## [Task prompt]
Give the data again, word for word.

[Records from a dataset]
☆ ☆ ☆ ☆ ☆

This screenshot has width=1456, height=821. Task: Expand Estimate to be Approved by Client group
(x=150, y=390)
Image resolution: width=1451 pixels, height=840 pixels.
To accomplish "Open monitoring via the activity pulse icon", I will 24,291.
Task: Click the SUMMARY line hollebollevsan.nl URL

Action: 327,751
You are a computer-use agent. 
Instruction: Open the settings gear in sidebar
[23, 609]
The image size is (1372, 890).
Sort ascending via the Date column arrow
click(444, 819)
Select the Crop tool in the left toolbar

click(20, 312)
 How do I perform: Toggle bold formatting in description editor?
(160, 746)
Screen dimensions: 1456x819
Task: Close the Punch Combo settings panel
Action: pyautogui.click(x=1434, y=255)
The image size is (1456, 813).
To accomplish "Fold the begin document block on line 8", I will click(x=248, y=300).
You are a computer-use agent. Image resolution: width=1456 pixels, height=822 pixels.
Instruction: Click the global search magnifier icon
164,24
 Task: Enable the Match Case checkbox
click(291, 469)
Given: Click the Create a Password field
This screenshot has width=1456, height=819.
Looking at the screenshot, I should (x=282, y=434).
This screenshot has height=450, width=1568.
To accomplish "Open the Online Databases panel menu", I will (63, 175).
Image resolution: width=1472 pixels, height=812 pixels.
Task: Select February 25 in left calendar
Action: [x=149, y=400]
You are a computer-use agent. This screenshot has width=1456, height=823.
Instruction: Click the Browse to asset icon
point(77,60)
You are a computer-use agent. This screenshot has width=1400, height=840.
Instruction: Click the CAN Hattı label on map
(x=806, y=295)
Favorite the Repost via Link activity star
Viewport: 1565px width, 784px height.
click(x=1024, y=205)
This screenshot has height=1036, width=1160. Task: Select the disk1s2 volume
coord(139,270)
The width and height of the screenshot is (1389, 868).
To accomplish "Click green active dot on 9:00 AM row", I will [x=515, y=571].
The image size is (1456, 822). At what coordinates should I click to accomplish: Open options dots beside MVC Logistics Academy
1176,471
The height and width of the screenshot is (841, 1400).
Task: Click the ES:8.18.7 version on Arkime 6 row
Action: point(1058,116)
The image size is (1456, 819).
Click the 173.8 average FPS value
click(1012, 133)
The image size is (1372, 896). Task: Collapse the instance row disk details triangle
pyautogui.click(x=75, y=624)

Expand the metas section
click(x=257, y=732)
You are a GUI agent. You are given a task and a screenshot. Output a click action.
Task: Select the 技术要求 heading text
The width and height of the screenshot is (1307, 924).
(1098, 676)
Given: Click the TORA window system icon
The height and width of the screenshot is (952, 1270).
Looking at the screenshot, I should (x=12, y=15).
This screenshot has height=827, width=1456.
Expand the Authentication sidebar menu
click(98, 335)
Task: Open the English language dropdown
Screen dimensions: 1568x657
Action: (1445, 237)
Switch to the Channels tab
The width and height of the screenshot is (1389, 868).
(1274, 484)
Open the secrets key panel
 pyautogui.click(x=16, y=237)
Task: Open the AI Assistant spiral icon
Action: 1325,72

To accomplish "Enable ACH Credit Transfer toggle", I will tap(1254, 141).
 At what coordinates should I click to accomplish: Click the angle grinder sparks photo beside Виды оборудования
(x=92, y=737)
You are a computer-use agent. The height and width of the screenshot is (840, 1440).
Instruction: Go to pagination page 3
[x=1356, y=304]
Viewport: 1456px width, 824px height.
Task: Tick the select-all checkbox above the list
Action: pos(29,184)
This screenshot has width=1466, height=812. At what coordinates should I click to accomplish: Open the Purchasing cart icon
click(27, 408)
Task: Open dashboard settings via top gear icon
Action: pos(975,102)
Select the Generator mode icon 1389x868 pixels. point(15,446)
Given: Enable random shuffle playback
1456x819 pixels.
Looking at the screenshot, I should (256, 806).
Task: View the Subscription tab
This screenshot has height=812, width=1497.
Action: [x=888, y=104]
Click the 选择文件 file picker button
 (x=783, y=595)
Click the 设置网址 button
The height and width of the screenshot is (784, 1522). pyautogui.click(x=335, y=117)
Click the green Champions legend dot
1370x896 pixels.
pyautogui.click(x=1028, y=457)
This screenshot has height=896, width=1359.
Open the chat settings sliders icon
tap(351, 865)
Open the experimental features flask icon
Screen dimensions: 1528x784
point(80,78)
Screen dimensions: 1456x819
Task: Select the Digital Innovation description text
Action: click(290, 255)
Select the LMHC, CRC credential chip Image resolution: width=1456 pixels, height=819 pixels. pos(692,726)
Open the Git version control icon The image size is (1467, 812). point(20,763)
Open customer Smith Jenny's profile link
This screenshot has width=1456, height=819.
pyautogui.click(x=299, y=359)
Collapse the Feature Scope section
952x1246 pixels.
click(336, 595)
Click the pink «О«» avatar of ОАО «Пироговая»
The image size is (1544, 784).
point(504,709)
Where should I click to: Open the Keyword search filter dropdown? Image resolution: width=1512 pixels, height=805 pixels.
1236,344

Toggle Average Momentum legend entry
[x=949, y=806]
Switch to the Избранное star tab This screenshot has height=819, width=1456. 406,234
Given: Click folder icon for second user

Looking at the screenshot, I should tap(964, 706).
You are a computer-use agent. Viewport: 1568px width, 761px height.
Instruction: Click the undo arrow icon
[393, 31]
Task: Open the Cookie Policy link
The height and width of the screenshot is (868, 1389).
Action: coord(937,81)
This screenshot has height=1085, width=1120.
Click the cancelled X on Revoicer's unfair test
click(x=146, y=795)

☆ ☆ ☆ ☆ ☆

## [Your solution]
This screenshot has width=1456, height=821. Task: Expand Estimate to be Approved by Client group
(x=150, y=390)
Image resolution: width=1451 pixels, height=840 pixels.
To accomplish "Open monitoring via the activity pulse icon", I will 24,291.
Task: Click the SUMMARY line hollebollevsan.nl URL

Action: 327,751
You are a computer-use agent. 
Instruction: Open the settings gear in sidebar
[23, 609]
The image size is (1372, 890).
Sort ascending via the Date column arrow
click(444, 819)
Select the Crop tool in the left toolbar

click(20, 312)
 How do I perform: Toggle bold formatting in description editor?
(160, 746)
Screen dimensions: 1456x819
Task: Close the Punch Combo settings panel
Action: pyautogui.click(x=1434, y=255)
The image size is (1456, 813).
To accomplish "Fold the begin document block on line 8", I will click(x=248, y=300).
You are a computer-use agent. Image resolution: width=1456 pixels, height=822 pixels.
Instruction: Click the global search magnifier icon
164,24
 Task: Enable the Match Case checkbox
click(291, 469)
Given: Click the Create a Password field
This screenshot has width=1456, height=819.
Looking at the screenshot, I should (x=282, y=434).
This screenshot has height=450, width=1568.
To accomplish "Open the Online Databases panel menu", I will (63, 175).
Image resolution: width=1472 pixels, height=812 pixels.
Task: Select February 25 in left calendar
Action: [x=149, y=400]
You are a computer-use agent. This screenshot has width=1456, height=823.
Instruction: Click the Browse to asset icon
point(77,60)
You are a computer-use agent. This screenshot has width=1400, height=840.
Instruction: Click the CAN Hattı label on map
(x=806, y=295)
Favorite the Repost via Link activity star
Viewport: 1565px width, 784px height.
click(x=1024, y=205)
This screenshot has height=1036, width=1160. Task: Select the disk1s2 volume
coord(139,270)
The width and height of the screenshot is (1389, 868).
To accomplish "Click green active dot on 9:00 AM row", I will [x=515, y=571].
The image size is (1456, 822). At what coordinates should I click to accomplish: Open options dots beside MVC Logistics Academy
1176,471
The height and width of the screenshot is (841, 1400).
Task: Click the ES:8.18.7 version on Arkime 6 row
Action: point(1058,116)
The image size is (1456, 819).
Click the 173.8 average FPS value
click(1012, 133)
The image size is (1372, 896). Task: Collapse the instance row disk details triangle
pyautogui.click(x=75, y=624)

Expand the metas section
click(x=257, y=732)
You are a GUI agent. You are given a task and a screenshot. Output a click action.
Task: Select the 技术要求 heading text
The width and height of the screenshot is (1307, 924).
(1098, 676)
Given: Click the TORA window system icon
The height and width of the screenshot is (952, 1270).
Looking at the screenshot, I should (x=12, y=15).
This screenshot has height=827, width=1456.
Expand the Authentication sidebar menu
click(98, 335)
Task: Open the English language dropdown
Screen dimensions: 1568x657
Action: (1445, 237)
Switch to the Channels tab
The width and height of the screenshot is (1389, 868).
(1274, 484)
Open the secrets key panel
 pyautogui.click(x=16, y=237)
Task: Open the AI Assistant spiral icon
Action: 1325,72

To accomplish "Enable ACH Credit Transfer toggle", I will tap(1254, 141).
 At what coordinates should I click to accomplish: Click the angle grinder sparks photo beside Виды оборудования
(x=92, y=737)
You are a computer-use agent. The height and width of the screenshot is (840, 1440).
Instruction: Go to pagination page 3
[x=1356, y=304]
Viewport: 1456px width, 824px height.
Task: Tick the select-all checkbox above the list
Action: pos(29,184)
This screenshot has width=1466, height=812. At what coordinates should I click to accomplish: Open the Purchasing cart icon
click(27, 408)
Task: Open dashboard settings via top gear icon
Action: pos(975,102)
Select the Generator mode icon 1389x868 pixels. point(15,446)
Given: Enable random shuffle playback
1456x819 pixels.
Looking at the screenshot, I should (256, 806).
Task: View the Subscription tab
This screenshot has height=812, width=1497.
Action: [x=888, y=104]
Click the 选择文件 file picker button
 (x=783, y=595)
Click the 设置网址 button
The height and width of the screenshot is (784, 1522). pyautogui.click(x=335, y=117)
Click the green Champions legend dot
1370x896 pixels.
pyautogui.click(x=1028, y=457)
This screenshot has height=896, width=1359.
Open the chat settings sliders icon
tap(351, 865)
Open the experimental features flask icon
Screen dimensions: 1528x784
point(80,78)
Screen dimensions: 1456x819
Task: Select the Digital Innovation description text
Action: click(290, 255)
Select the LMHC, CRC credential chip Image resolution: width=1456 pixels, height=819 pixels. pos(692,726)
Open the Git version control icon The image size is (1467, 812). point(20,763)
Open customer Smith Jenny's profile link
This screenshot has width=1456, height=819.
pyautogui.click(x=299, y=359)
Collapse the Feature Scope section
952x1246 pixels.
click(336, 595)
Click the pink «О«» avatar of ОАО «Пироговая»
The image size is (1544, 784).
point(504,709)
Where should I click to: Open the Keyword search filter dropdown? Image resolution: width=1512 pixels, height=805 pixels.
1236,344

Toggle Average Momentum legend entry
[x=949, y=806]
Switch to the Избранное star tab This screenshot has height=819, width=1456. 406,234
Given: Click folder icon for second user

Looking at the screenshot, I should tap(964, 706).
You are a computer-use agent. Viewport: 1568px width, 761px height.
Instruction: Click the undo arrow icon
[393, 31]
Task: Open the Cookie Policy link
The height and width of the screenshot is (868, 1389).
Action: coord(937,81)
This screenshot has height=1085, width=1120.
Click the cancelled X on Revoicer's unfair test
click(x=146, y=795)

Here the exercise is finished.